STATED PROBLEM
Render this sentence from the interview transcript in Spanish: "I went out to interview him in Kansas City."

PASSAGE
AVB: Did Ronnie interview with you?

KP: Yes. I interviewed Ron Jarvis.

AVB: She was his girlfriend. I've only seen him once when he came back for his 50th [reunion]. He was in the Class of '42.

KP: Yes. I went out to interview him in Kansas City.

AVB: Yeah. He owns Kansas City. [He has] got a real estate operation out there, or he did. I suppose he's still, I don't know if he's actively working at it, but as I said, I only saw him once at the 50th reunion. But, anyway, I was her escort and we went to the door to open it up and there's Howard, and she ... was smashed, "Oh, Biggie, come on in!" [laughter] Here I am shaking, because ... here this was the Dean of Students, as far as I was concerned. I told Howard about that and he never admitted that he remembered it. I told him a lot, you know, years later, and he never admitted that he remembered it. I was really embarrassed. [laughter] Another Douglass woman, she was, I think she was the Class of '43. But, anyway, that ... was about the limit of my involvement with NJC. Except again with my sister. My other sister came in there in '45, and left in a blaze of glory in '47 as "Miss Pin-Up of 1947" ... [She] went on to a big show biz career that lasted ten years, and then got married. But, she was, they were both, I mean talk about theater, they were both very active in theater. I said Rosemary, my older sister, she was in Our Town with Queens Players, and she also did another Thorton Wilder thing, ... Skin of My Teeth, what the hell was the other? She did another show with that gang, I can't remember. Oh, no, that was much later. I can't think, she ... (Mary?), the younger sister did ... oh, it was the two of them, that's right. They did Shakespeare, they did Taming of the Shrew. Art Gerold was in that, too. He was a classmate of mine who finally, who hooked himself up with the Class of '47, I think, because he came back after the war and finished. Yeah, but that's about it, all I can remember about NJC.

DATA ENTRIES
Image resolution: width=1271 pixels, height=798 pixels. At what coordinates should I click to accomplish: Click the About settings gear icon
...
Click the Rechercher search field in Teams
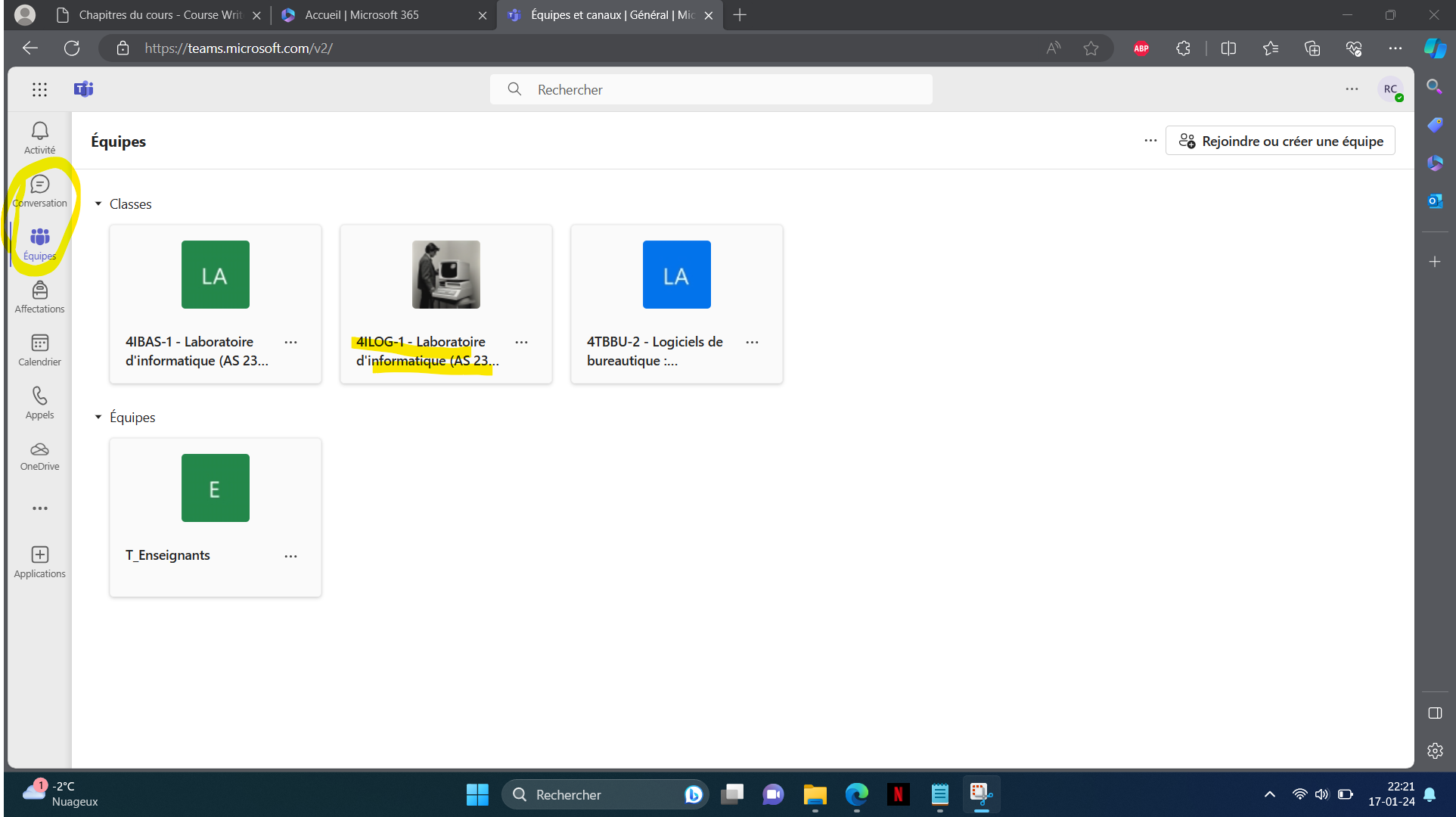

EXERCISE ANSWER
Fui a entrevistarlo a Kansas City.